You can enter an email address and it will tell you if its on these lists.
OR enter a password and see if its on these lists. For example I entered a password of probus. It told me it was listed 175 times..
Check an email address – https://haveibeenpwned.com/
Check a password https://haveibeenpwned.com/Passwords
Re-using passwords is bad
Quite simply I cant remember heaps of passwords so I have 1 good one I use everywhere. Who can see this is a bad idea?
Now we know sites get breached and passwords get leaked. If someone works out your email password and that also is the password for your banking and facebook and lots of other places, well they can get into all of them.
To make it hard for the hackers and scamers do not reuse passwords.!
Managing Passwords
Ok you get all that, but there is no way you can remember a lot of complex passwords. What do you do?
It’s OK to write down your passwords to remember them, but make sure you keep that secure. Keeping it in a book labeled “MY PASSWORDS” and leaving it on the Computer is definatly a BAD idea. Rather place it in a obsure or secure location and dont label it as a passwords….
Passphrases
As mentioned above a good long password is hard to break. This makes it easier for us to use passphrases. So why not use a short sentence or a line from a movie or song. Something memorable for you.
What about these examples:
- A horse, a horse my Kingdom for a horse!
- I turned Ten in 2010 as did Ken!
- -DASH-across-the-Road-12-times
- “Oh, I believe in yesterday”
- To Bake a Cake take 1 kilo of flour
Use a Password Manager
Other than writing them down a password managert can make a ton of sence.
Password Manaagers are special computer programs that securely store all your passwords in an encrypted vault. You only need to remember one password: the one for your password manager – Make that a good one. The password manager then automatically retrieves your passwords whenever you need them and logs you in to websites for you. They also have other features such as storing your answers to secret questions, warning you when you reuse passwords, a password generator that ensures you use strong passwords, and many other features. Most password managers also securely sync across almost any computer or device, so regardless of what system you are using you have easy, secure access to all your passwords.
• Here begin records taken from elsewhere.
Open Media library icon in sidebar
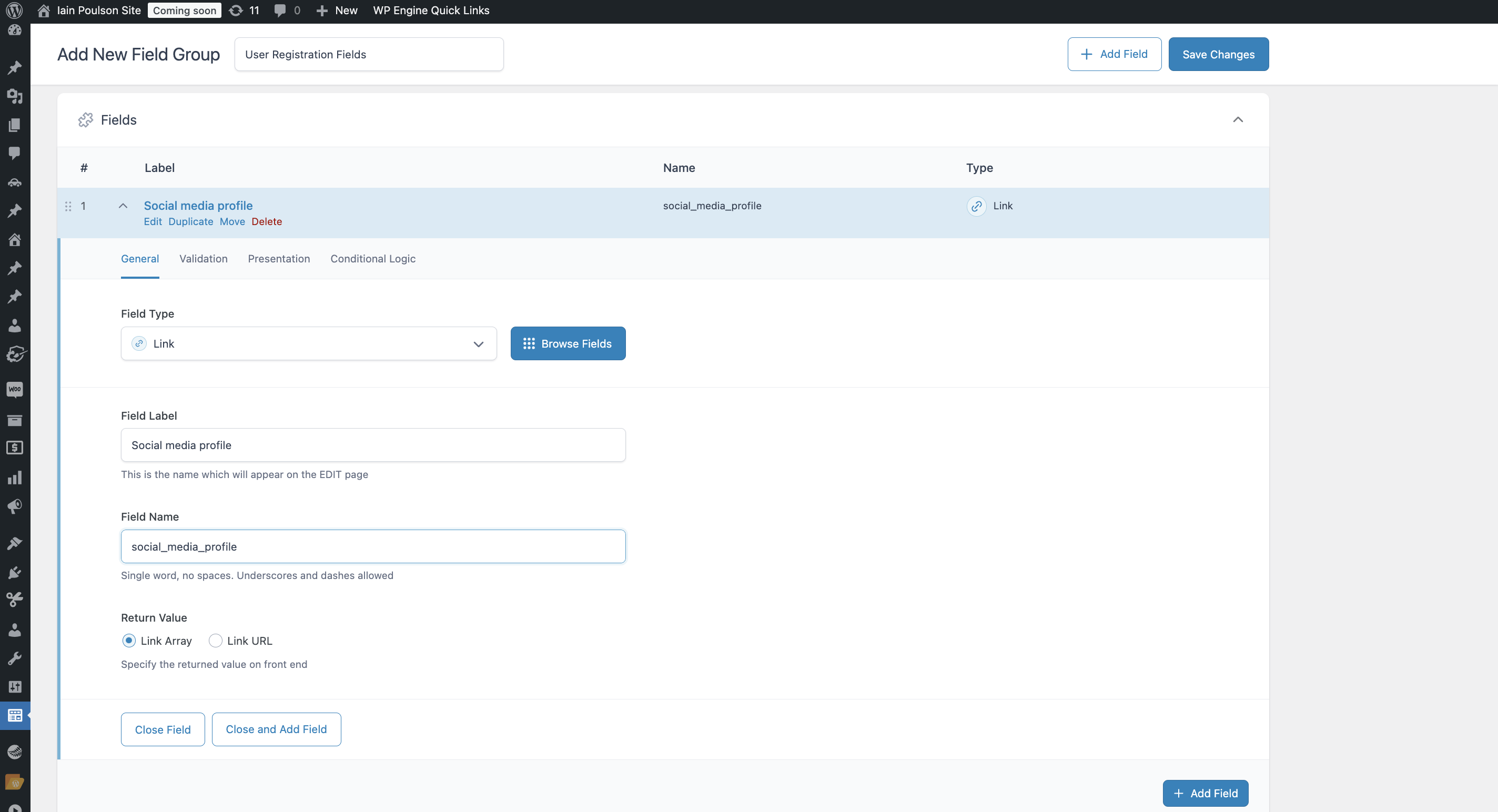This screenshot has width=1498, height=812. 15,96
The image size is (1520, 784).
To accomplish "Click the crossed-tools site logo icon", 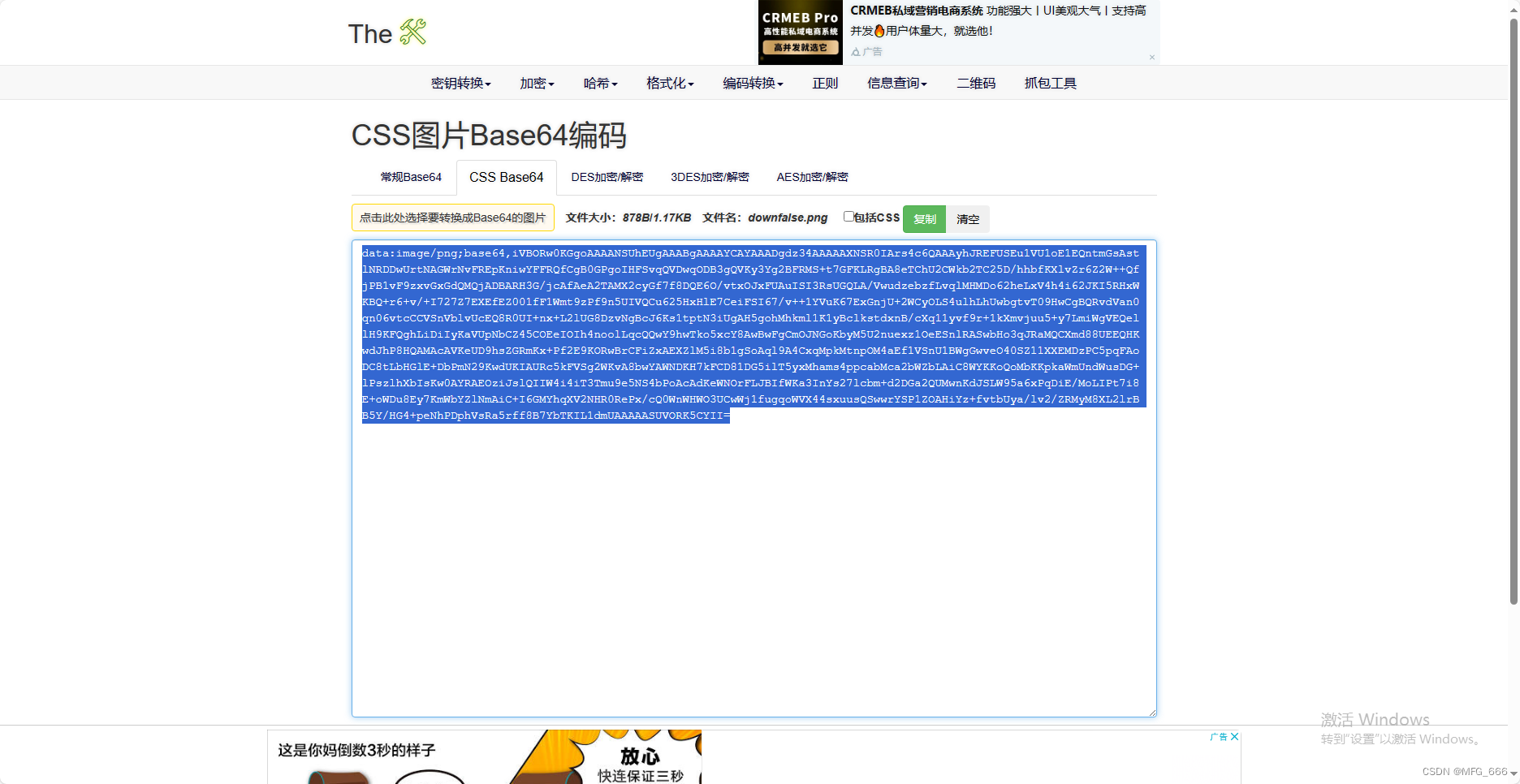I will 411,32.
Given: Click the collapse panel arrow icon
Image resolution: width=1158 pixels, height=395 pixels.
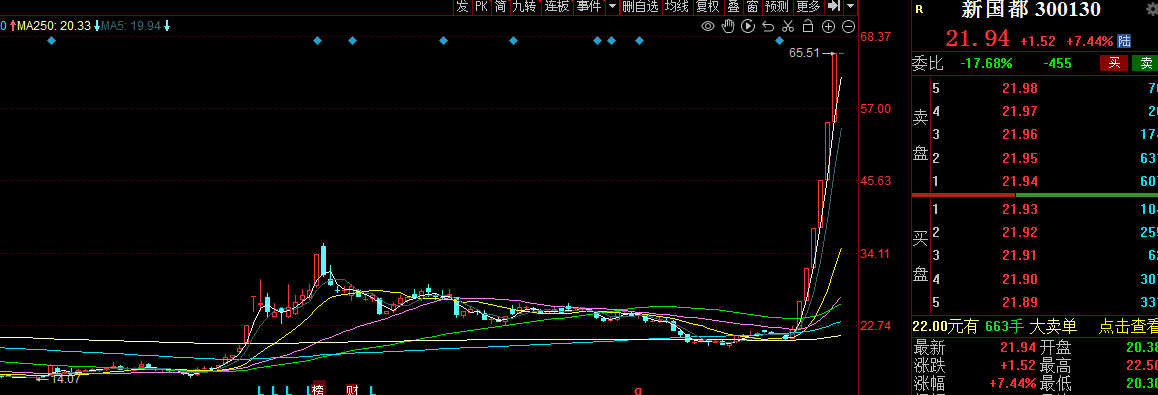Looking at the screenshot, I should [833, 7].
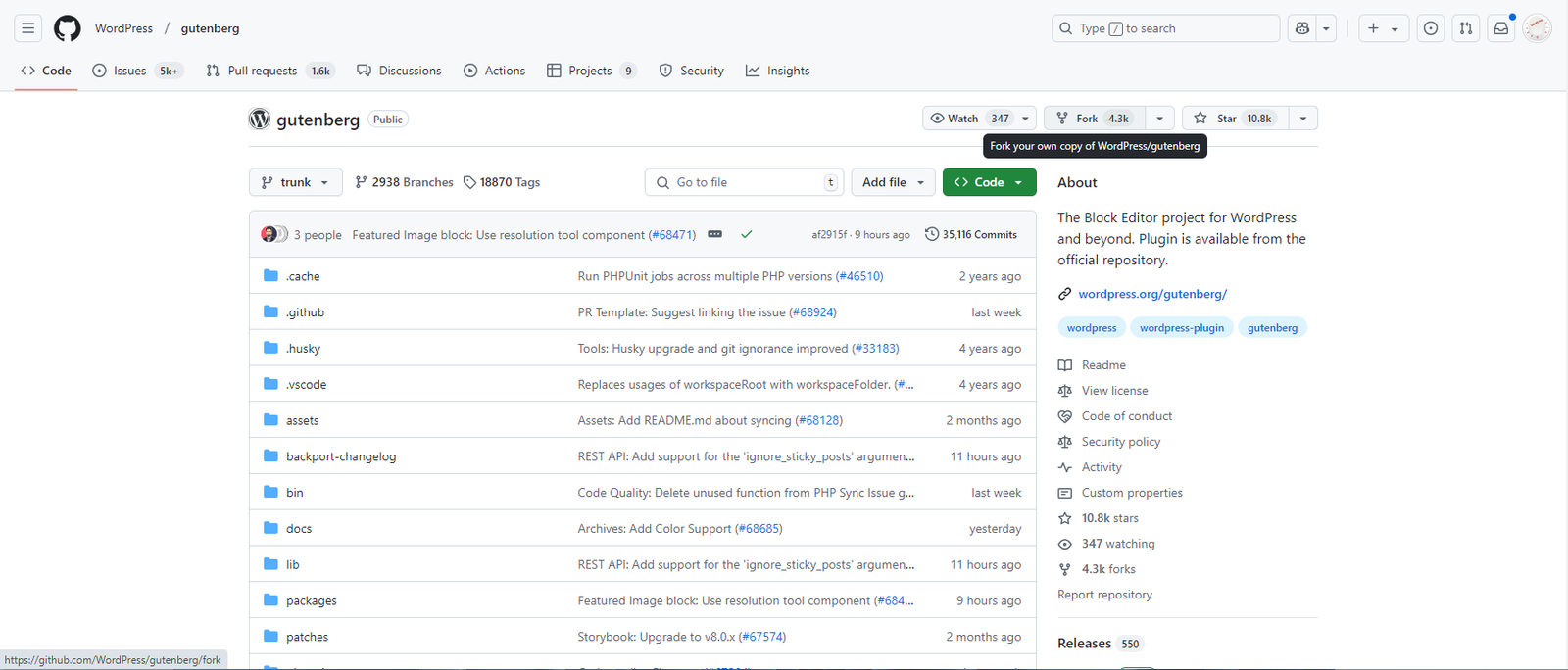This screenshot has width=1568, height=670.
Task: Click the green commit status checkmark
Action: point(746,234)
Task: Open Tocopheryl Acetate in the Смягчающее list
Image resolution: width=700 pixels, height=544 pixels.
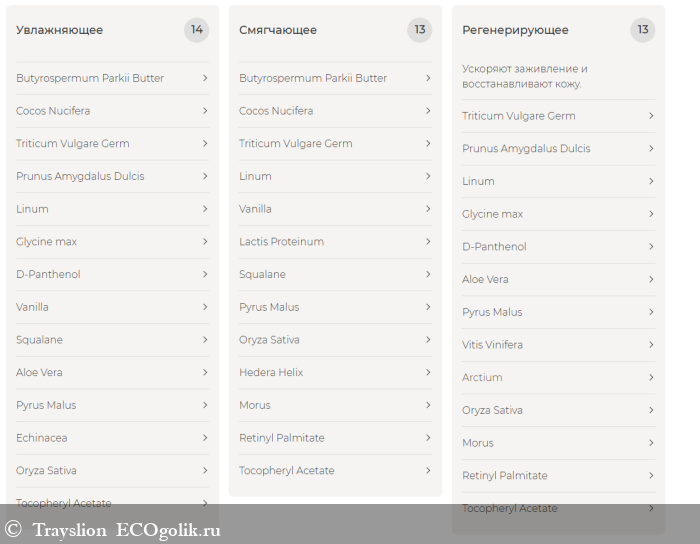Action: [287, 471]
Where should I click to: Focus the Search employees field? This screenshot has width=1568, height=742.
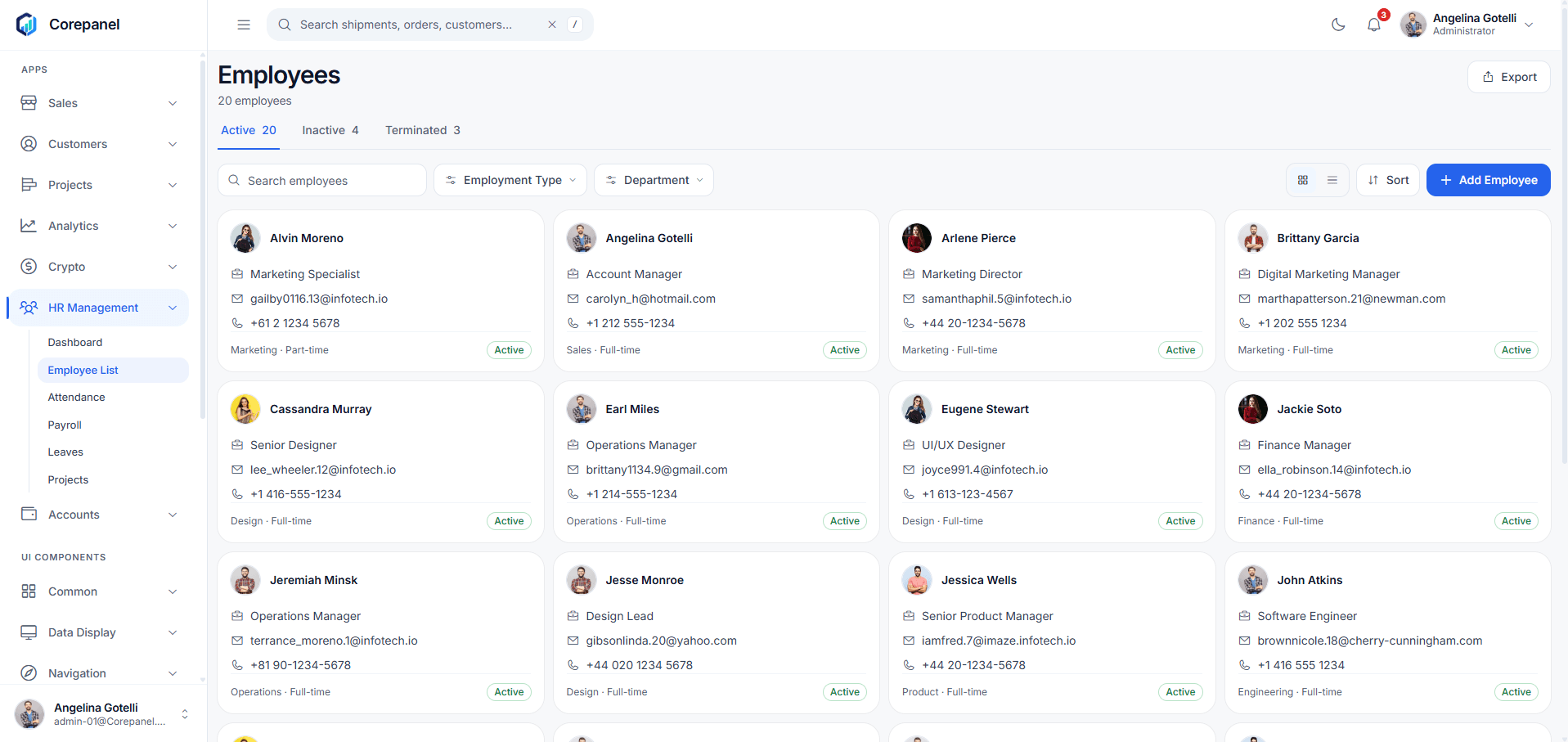click(x=322, y=180)
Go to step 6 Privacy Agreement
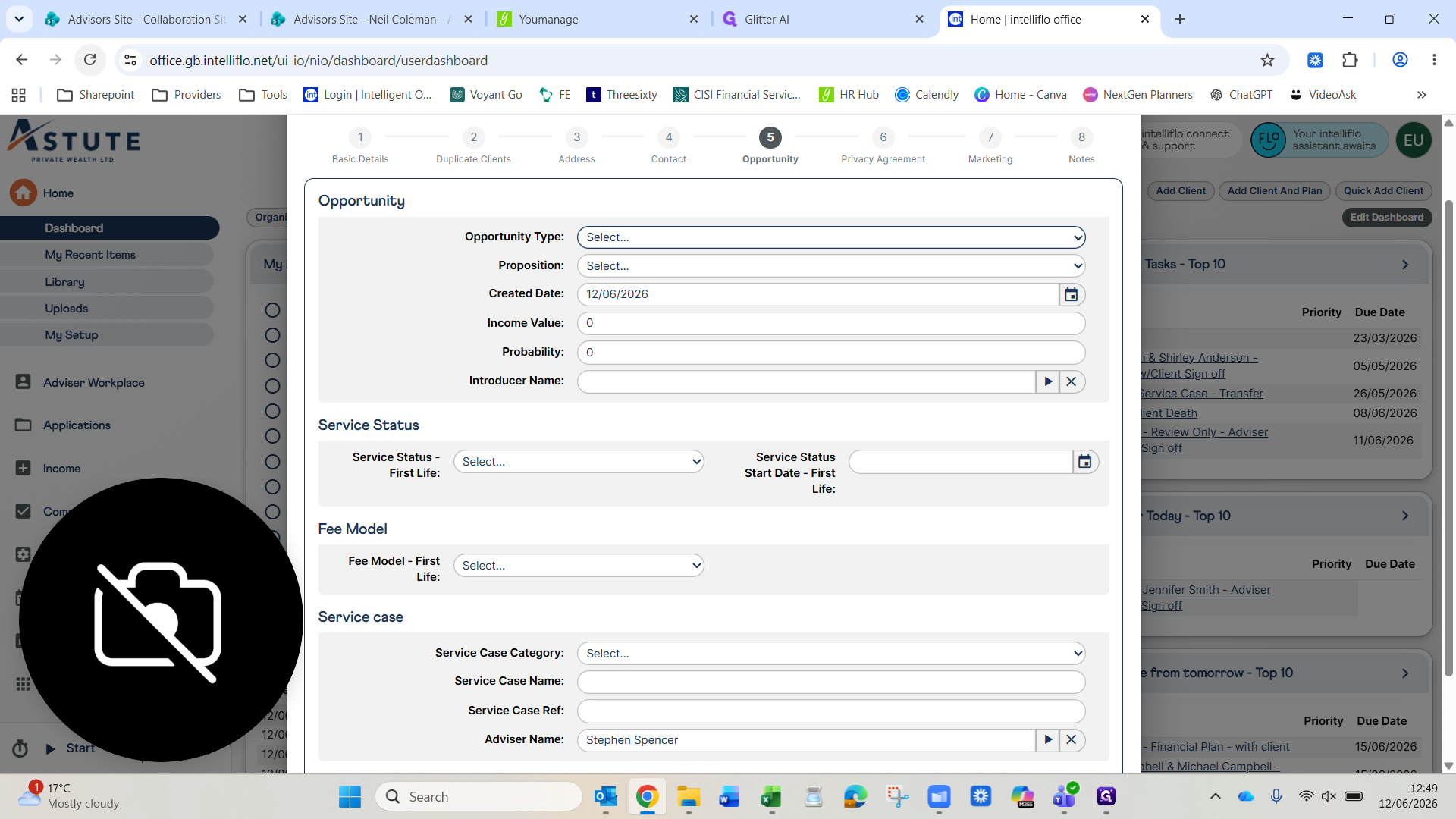 (x=883, y=146)
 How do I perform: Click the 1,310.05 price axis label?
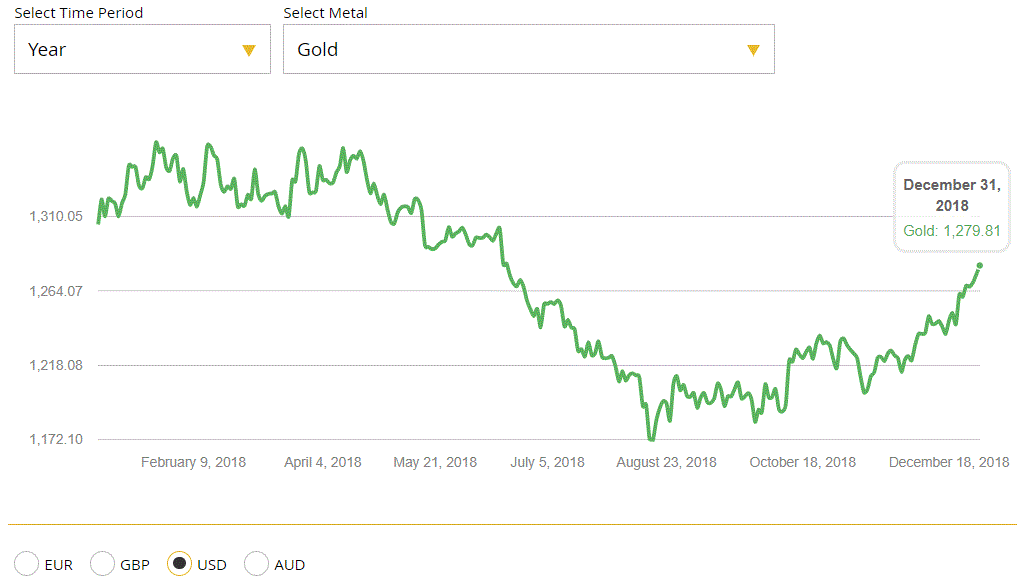(x=55, y=216)

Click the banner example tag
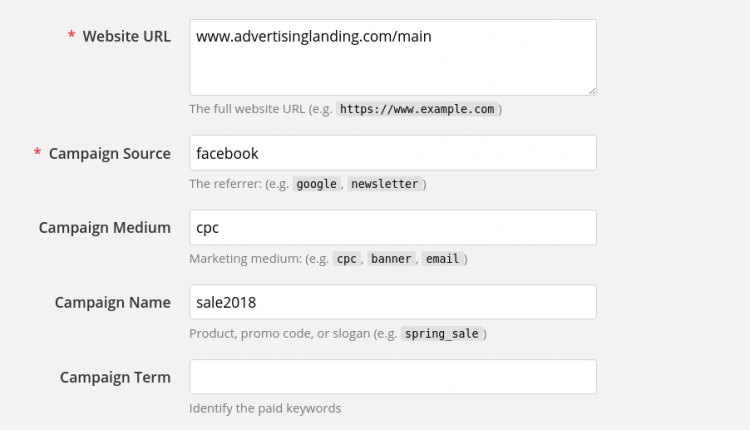(x=391, y=259)
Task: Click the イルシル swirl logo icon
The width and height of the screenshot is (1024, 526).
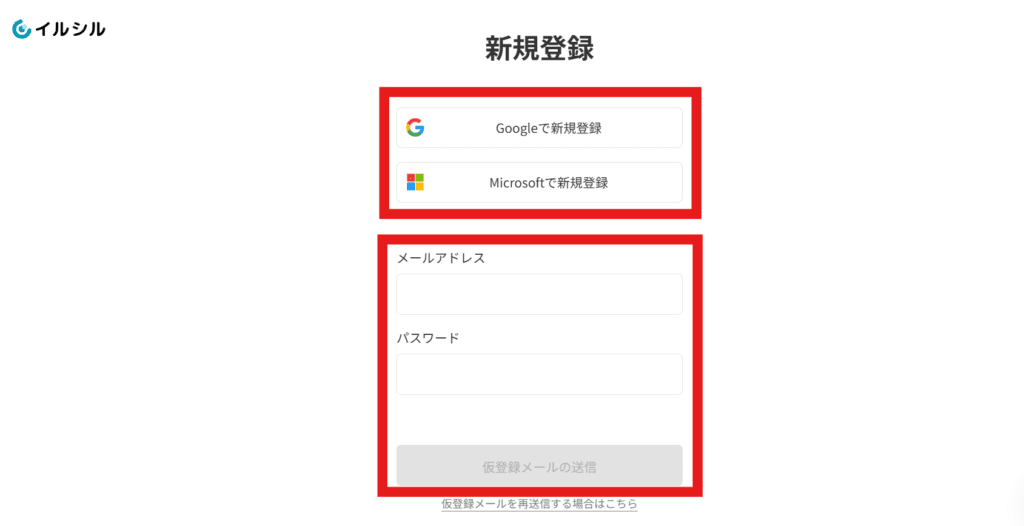Action: pyautogui.click(x=22, y=29)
Of course write down the password to your password manager and store that in a secure location at home.
Sugested password managers
- Lastpass – https://www.lastpass.com/
- 1Password – https://1password.com/
Browser
All internet browsers Google Chrome, Firefox, Safari, Edge have options to save passwords which can auto populate the page so that you don’t have to enter the information each time.
You can also access this list of saved passwords if needed. Often these are not so well secured so it’s not that safe and could be susceptible to being stolen. Having said that all browsers are putting efforts into improving this and they are getting better all the time. Most will now generate a gobly gook password on the fly for you.
Conclusion
Passwords are anoying realities of life, no matter how we manage things its a compomise. Find a method that works for you but please try to keep it secure.